Morgan Maly is a graduate student at North Carolina State University working on her master’s thesis in conjunction with Dr. Adrienne Crosier at the Smithsonian Conservation Biology Institute studying sexual maturity in ex situ cheetahs.
This past October I had an opportunity to travel to Dujiangyan, China with Dr. David Kersey from Western University. I was there to assist him with setting up fecal processing and endocrine laboratories at the China Centre for Research and Conservation of the Giant Panda (CCRCGP) Dujiangyan base. Our goal was to set up the lab equipment and the assays and make sure the CCRCGP staff was trained in all necessary procedures. It was important that the staff understand the theory and mechanics of these processes. As you might imagine this was a lot to accomplish in three short weeks!
We were welcomed by the Director of Research at CCRCGP, Huang Yan, and other staff members with whom we would be working. Our first week was devoted to lab organization and preparing giant panda fecal samples for freeze drying, which is the first step in fecal processing and takes multiple days to complete.

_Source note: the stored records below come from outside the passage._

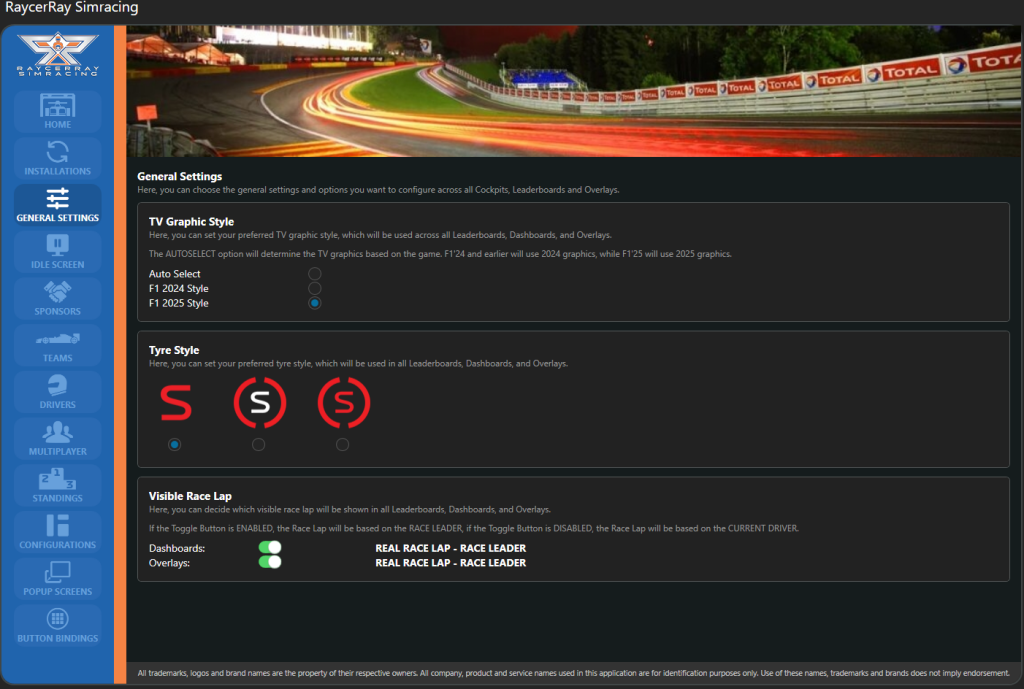Open the Multiplayer section
1024x689 pixels.
(57, 438)
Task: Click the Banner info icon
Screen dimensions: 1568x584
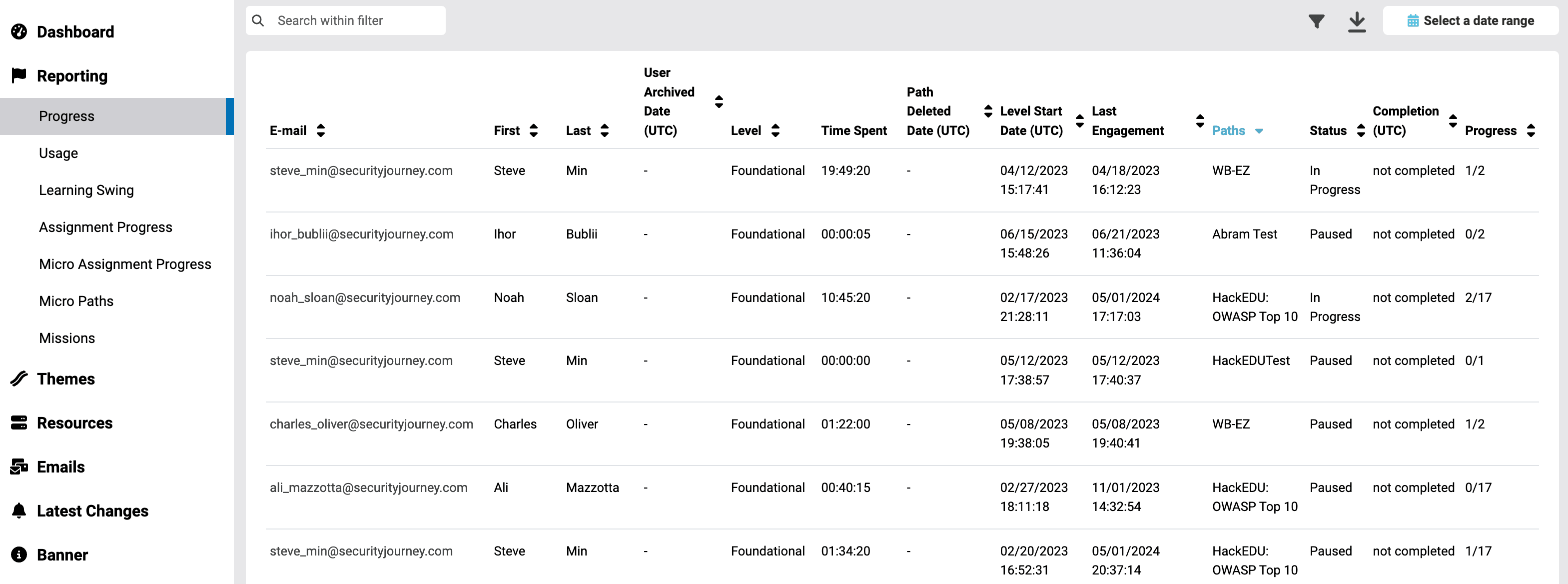Action: pyautogui.click(x=19, y=555)
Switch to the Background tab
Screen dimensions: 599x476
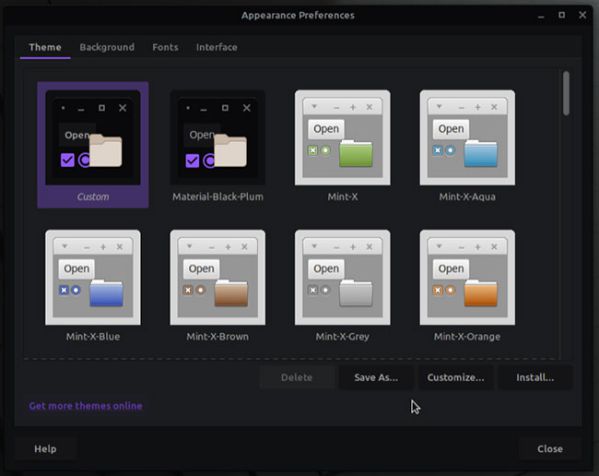107,47
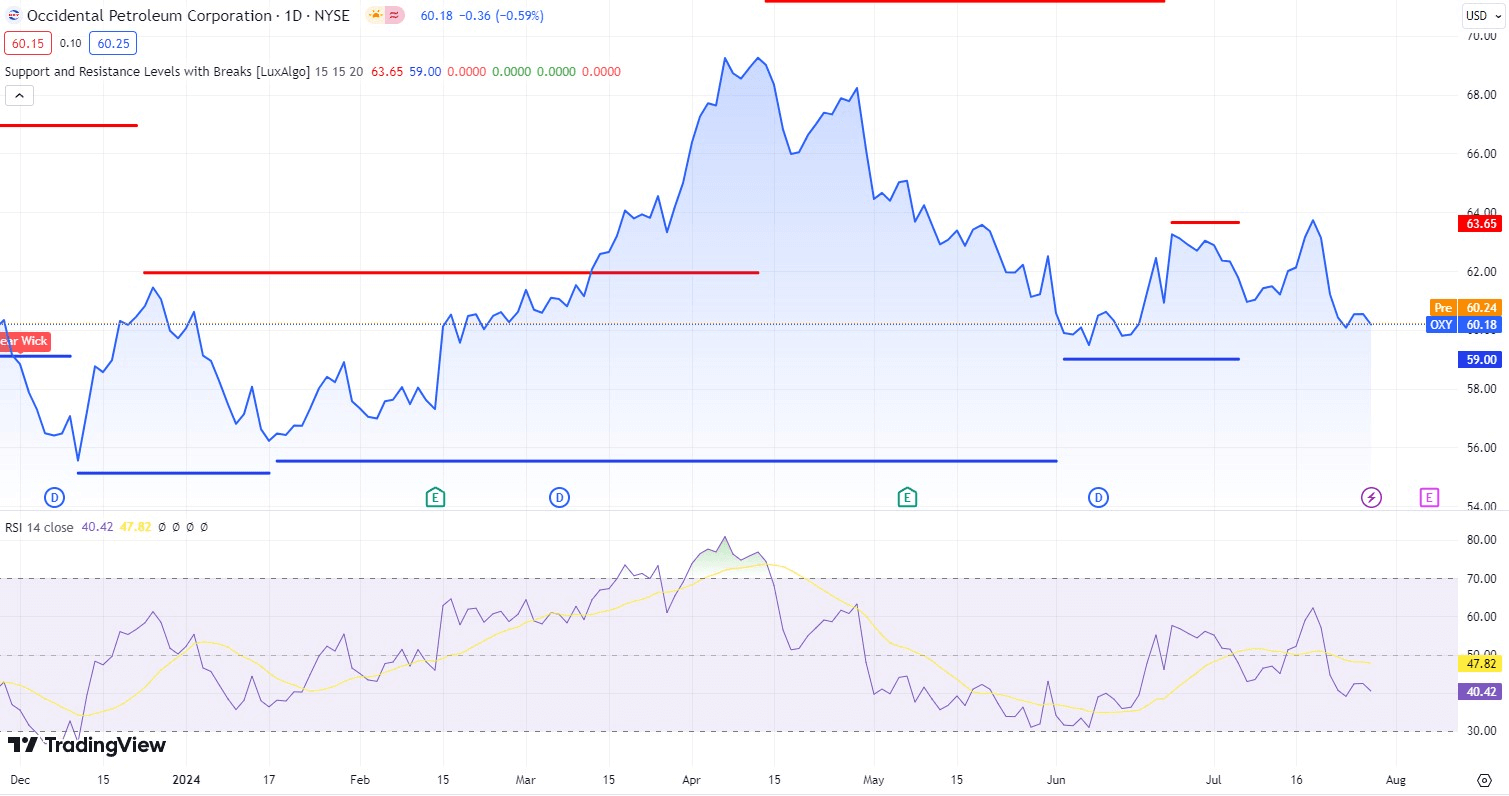Click the Occidental Petroleum ticker logo icon
Screen dimensions: 1509x796
[x=13, y=15]
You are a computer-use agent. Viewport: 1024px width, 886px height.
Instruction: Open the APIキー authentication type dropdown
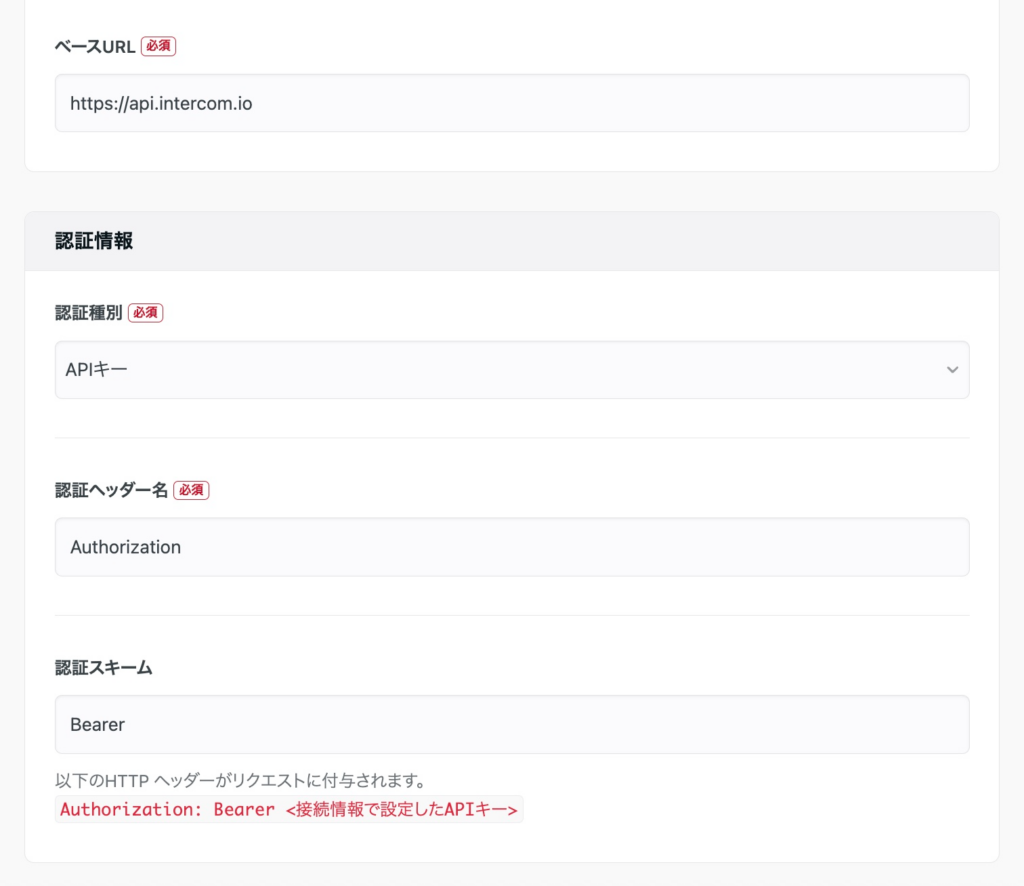coord(500,370)
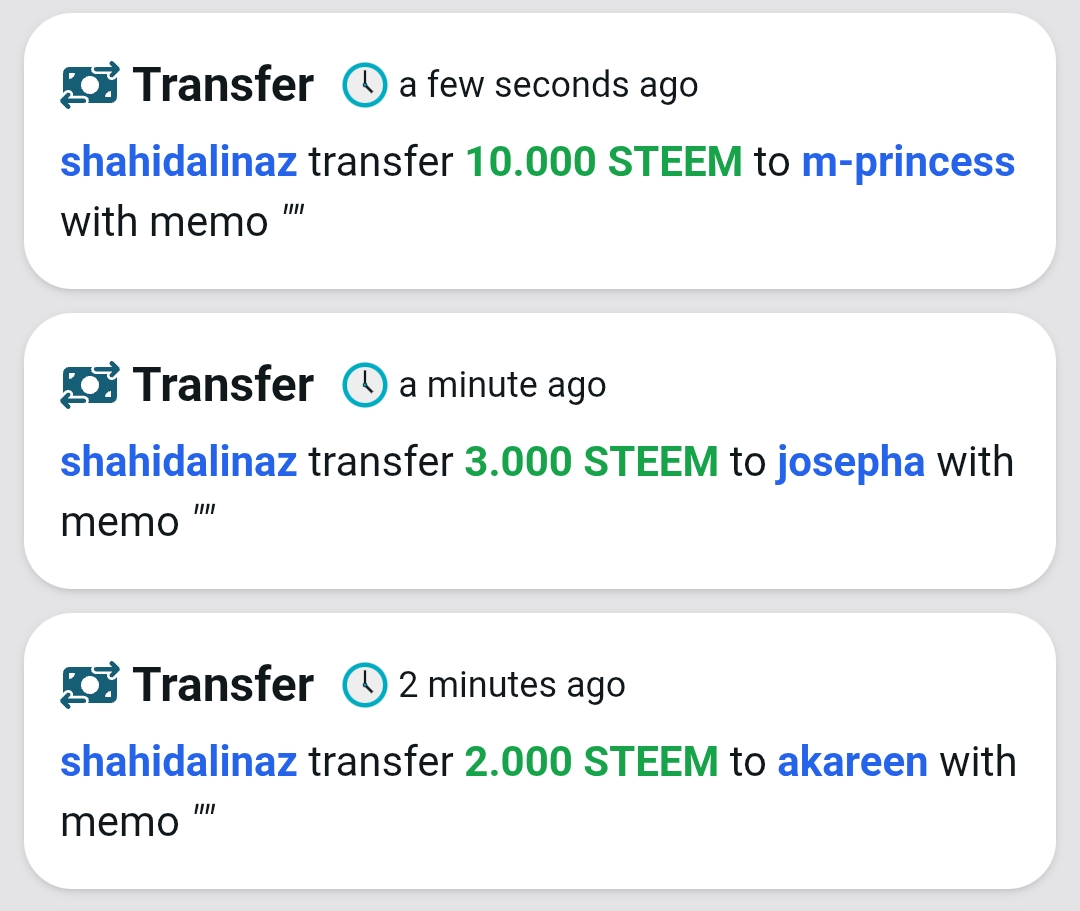Click the 3.000 STEEM amount

592,461
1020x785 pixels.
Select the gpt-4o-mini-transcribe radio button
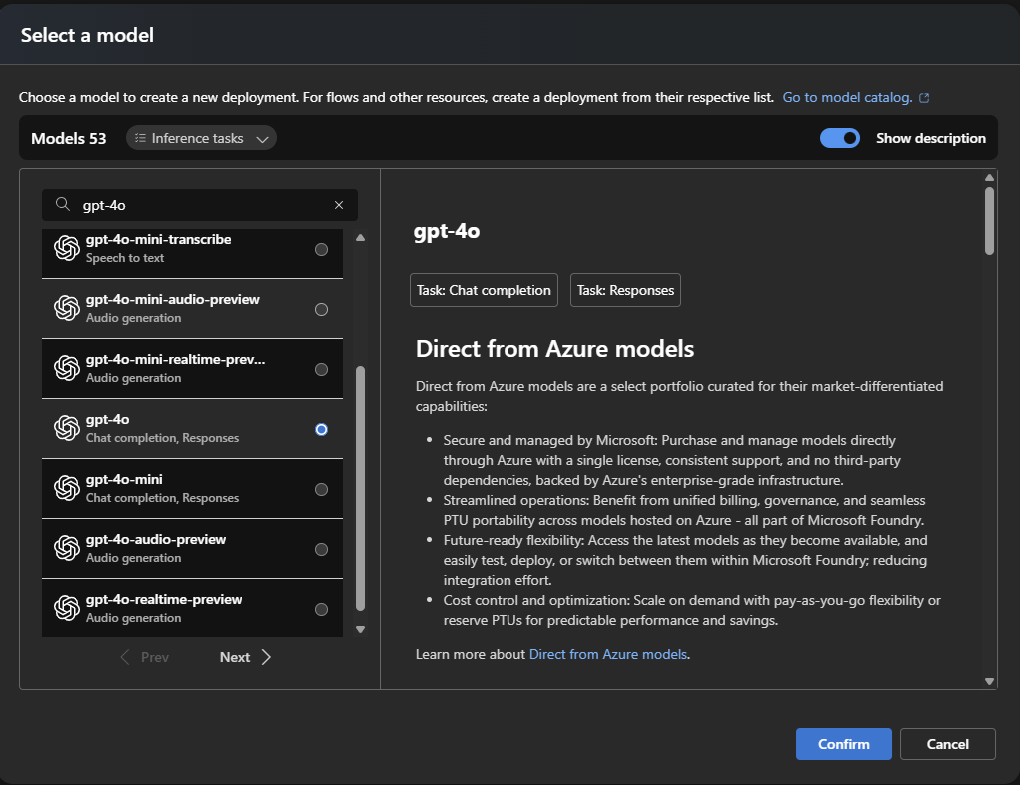click(321, 249)
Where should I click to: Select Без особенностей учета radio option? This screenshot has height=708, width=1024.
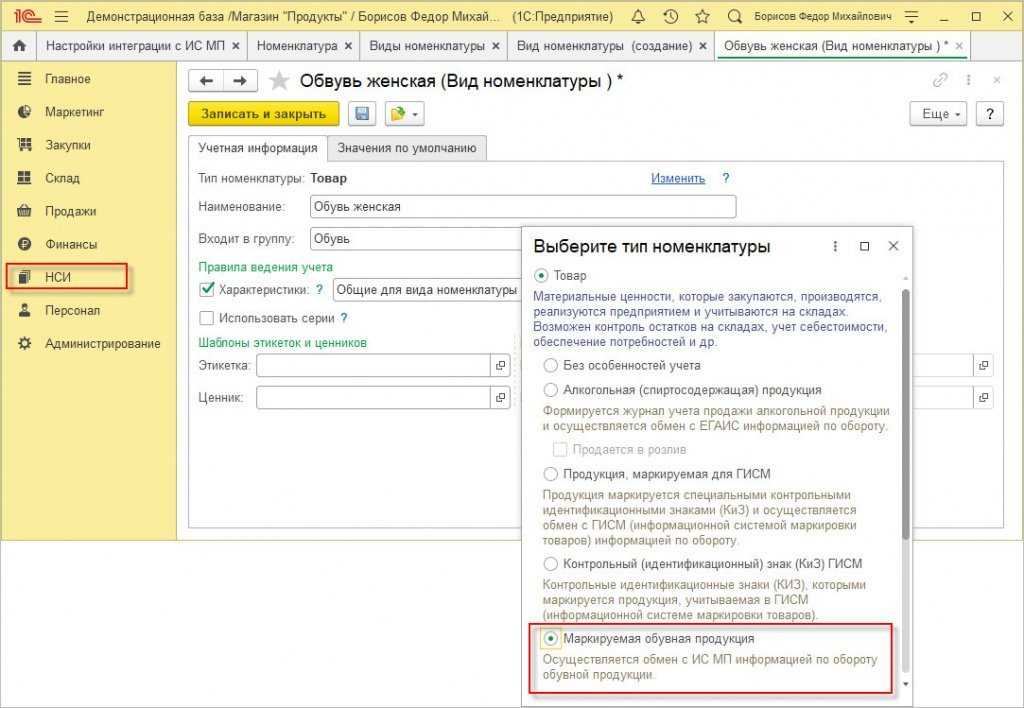click(550, 365)
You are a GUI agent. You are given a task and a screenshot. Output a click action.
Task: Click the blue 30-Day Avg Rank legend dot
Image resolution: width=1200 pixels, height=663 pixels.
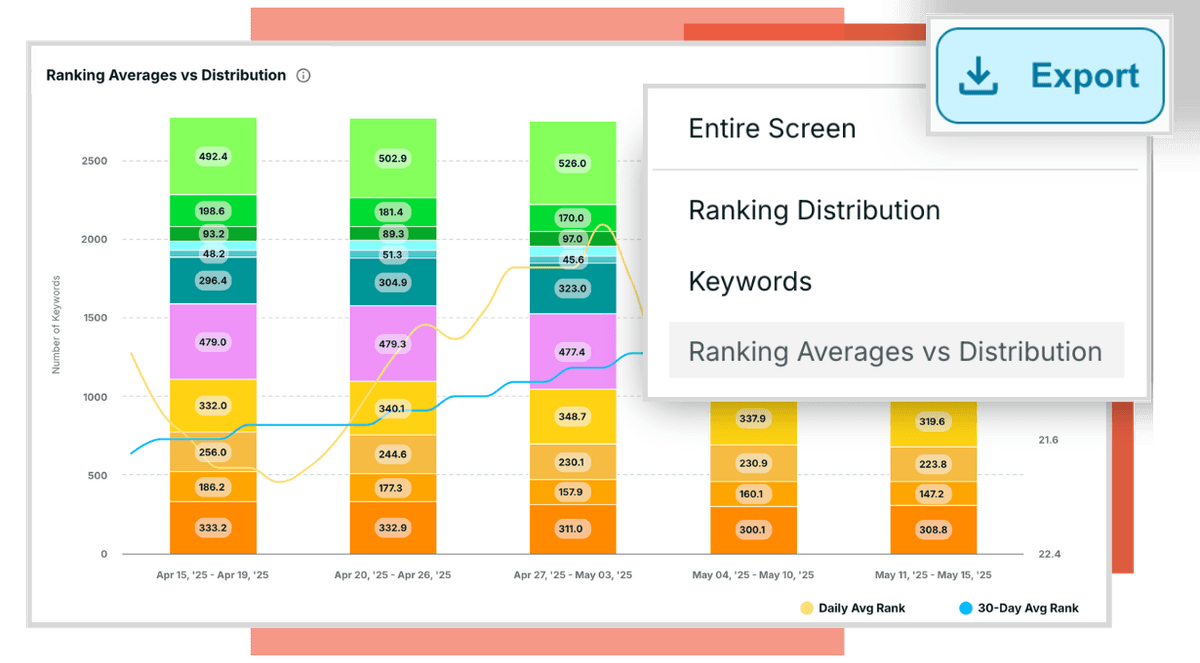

While we were waiting for those samples, Dr. Kersey gave a lecture on assay theory. One of the staff members, Mr. Lee, volunteered as a translator to ensure everyone could clearly understand the topics discussed.
During our first week, we took a tour of the CCRCGP Dujiangyan base. Dujiangyan is a new facility with approximately 20 giant pandas and some red pandas on site. Dr. Kersey had previously worked with some of the giant pandas there including Tai Shan, the first giant panda that was born at the Smithsonian's National Zoo using artificial insemination. The enclosures were inviting and made observing the animals relatively easy. The campus grounds were very beautiful and of course I took copious amounts of panda pictures! We also found some unexpected friends such as a giant cane toad and a large praying mantis.
While the majority of the trip was spent at the centre, Dr. Kersey and I had some free time to explore Dujiangyan. We visited traditional buildings, food carts, and various shops. We also toured the Dujiangyan Irrigation System (DIS). The DIS is an UNESCO World Heritage Site built in 256 B.C. to irrigate land while preventing devastating floods. Quite impressively, it is still in use today and irrigates over 5,300 square kilometers. While exploring the parks associated with the DIS, we hiked to some beautiful temples and were rewarded with some spectacular views of the city.
Dr. Kersey worked with two technicians in the endocrine (EIA) lab getting the various hormone assays ready. While Dr. Kersey was in the EIA lab, I was responsible for leading the training session. All the trainees were exceptionally nice and eager to learn. We began our week by preparing the newly freeze-dried samples for extraction. The fecal process begins with the least glamorous (or most fun, depending who you ask!) part of hormone profiling: turning the fecal into a fine powder. The benefit of working with giant panda fecals is that they are not too pungent. Everyone caught on to the procedures quickly and, as one might imagine when crushing animal feces, good-natured laughs were abundant. By the end of the week, the trainees and I had started the extraction process on our samples.
Our last week in the lab, the trainees and I finished our extraction and ran some of the samples on the new estrogen assay that Dr. Kersey and the two technicians set up. Despite the fact that some of the trainees had never performed an assay before, I was quite impressed with our results! As Dr. Kersey and the technicians finished tweaking assays in the lab, I led the trainees through a mini lecture on data analysis as well as a brief review of the processes we had completed throughout the training course. As our last day in Dujiangyan came to a close, we said goodbye to our new friends feeling confident that they were off to a great start in the laboratory.
Our final day in China was spent in Chengdu visiting Dr. Kersey’s friends at the Chengdu Research Base of Giant Panda Breeding. As we walked around I almost forgot we were right outside a large city because of all the plants and trees throughout the base; it was absolutely gorgeous.
Overall, this was a great experience filled with fantastic people, delicious food, and education. It helped me grow as a scientist professionally and personally, and I am so appreciative of Dr. Kersey for being a great mentor.